Метафизических категорий в качестве утешений, убежищ я для себя не подобрал: 'Я падал в пропасть без надежд, / Без звезд и тайных утешений'[171]. Все же надеюсь, что душа какое-то время после смерти поэта может жить в его стихах. Такое помещение души, такой вклад кажется мне более или менее надежным. В этом смысле у меня есть прекрасные учителя: Пушкин, Пруст, показавший нам в день смерти своего Бергота его книги в витрине книжного магазина. Но и без этого слабого утешения, мне кажется, я не впал бы в уныние, будучи убежден в том, что жизнь сама по себе — драгоценный дар. Дареному коню в зубы не смотрят. Человек живет до тридцати, потом до сорока, потом до пятидесяти лет и далее. Пора взрослому человеку в конце концов признать, что 'смысл жизни — в ней самой'[172]. Иначе какого черта он все еще живет и ноет?
Что касается смерти, то я столько раз о ней думал, примеривая так и эдак разные варианты гибельного конца, что, можно сказать, 'собственную смерть сносил наполовину'[173], как какой-нибудь старый плащ. Страшно умирать, безумно жаль умирающего человека. Но вся эта проблематика в XX веке тоже кажется несколько архаичной: слишком много людей, безвременно погибших в войнах и лагерях, с удовольствием поменялись бы с нами своей судьбой. Стыдно перед лицом миллионов загубленных рассуждать о бессмысленности жизни. И разве не объяснили мне кое-что мои любимые авторы: Сенека, Монтень, Паскаль?
Что касается вечности и бессмертия, то скажу так: 'ничтожество за гробом' меня не страшит. Ничтожество? Очень хорошо! Его не боялся и Гамлет. Страшили его лишь 'загробные сны'. В них я не верю. Представить себе вечную жизнь, бессмертие не могу: с наших земных позиций они представляются слишком неприступной крепостью, а то и дурной бесконечностью. Если же вместо абсолютного бесчувствия после смерти нам откроется нечто новое, непредставимое, о чем мы не можем и помыслить, пока живы,— тем лучше! Там разберемся.
Как видите, я ни разу не употребил слово Бог. Не потому, что его для меня нет, а потому, что говорить о Нем во всеуслышанье, как о любви, можно только в стихах.
Вся поэзия — это сплошная мысль о смерти. О жизни и о смерти. Вокруг них поэзия ходит кругами уже тысячелетия. Вообще у поэзии не так уж много питающих ее тем, их можно пересчитать по пальцам, что и сделала Л.Я.Гинзбург в статье 'Частное и общее в лирическом стихотворении': '...темы жизни и смерти, смысла жизни, любви, вечности и быстротекущего времени, природы и города, труда, творчества, судьбы и позиции поэта, культуры и Исторического прошлого, общения с божеством и неверия...'[174] — обрываю на этом короткий перечень. Понятно, что тема смерти — одна из самых горячих, грубо говоря, очень выгодная тема.

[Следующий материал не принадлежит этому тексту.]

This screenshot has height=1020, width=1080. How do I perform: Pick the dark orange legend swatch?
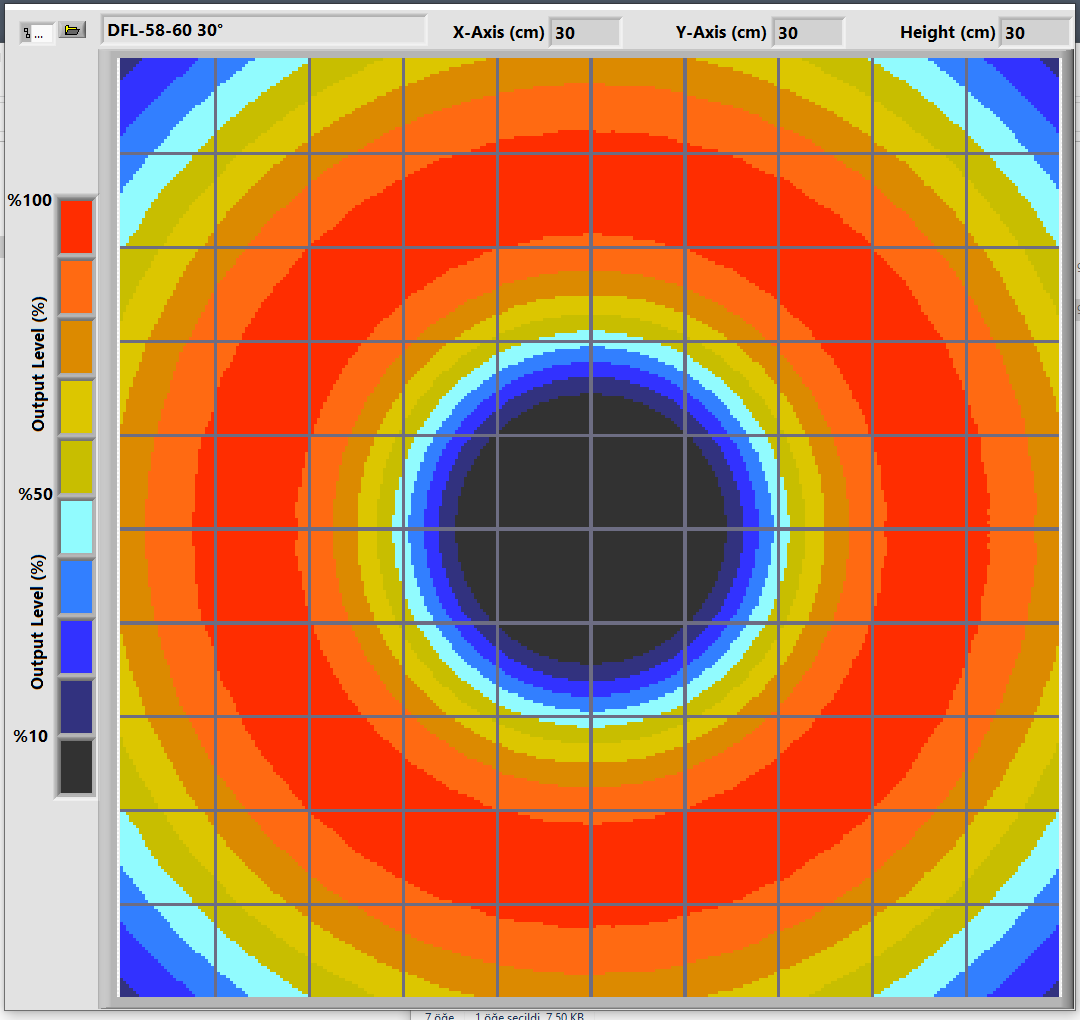(76, 346)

Больше других мне нравятся те стихи Бродского, где мысль о смерти является непроизвольно и неожиданно, как, например, в стихотворении 'Темза в Челси':
'Вспоминаешь о прошлом?' — 'Помню, была зима.
Я катался на санках, меня продуло'.
'Ты боишься смерти?' — 'Нет, это та же тьма;
но, привыкнув к ней, не различишь в ней стула'.
[Ч:47/II:351].
Несколько меньше ценю я стихи, специально написанные на смерть того или другого знакомого.